Assigned task => Find the string "Given" in the entries and copy each line that has it.

Stored records:
........
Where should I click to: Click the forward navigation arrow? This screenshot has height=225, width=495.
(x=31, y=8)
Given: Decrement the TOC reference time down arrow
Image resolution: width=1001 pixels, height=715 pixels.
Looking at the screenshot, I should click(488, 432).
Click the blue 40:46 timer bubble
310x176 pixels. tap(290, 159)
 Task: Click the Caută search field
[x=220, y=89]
........
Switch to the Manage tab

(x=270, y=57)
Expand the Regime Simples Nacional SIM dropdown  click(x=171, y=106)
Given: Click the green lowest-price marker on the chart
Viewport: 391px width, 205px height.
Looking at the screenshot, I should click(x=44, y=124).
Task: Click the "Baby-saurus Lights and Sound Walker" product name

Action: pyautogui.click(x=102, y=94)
........
Written response =>
Given: Decrement the TOC reference time down arrow
Given: Click the green lowest-price marker on the chart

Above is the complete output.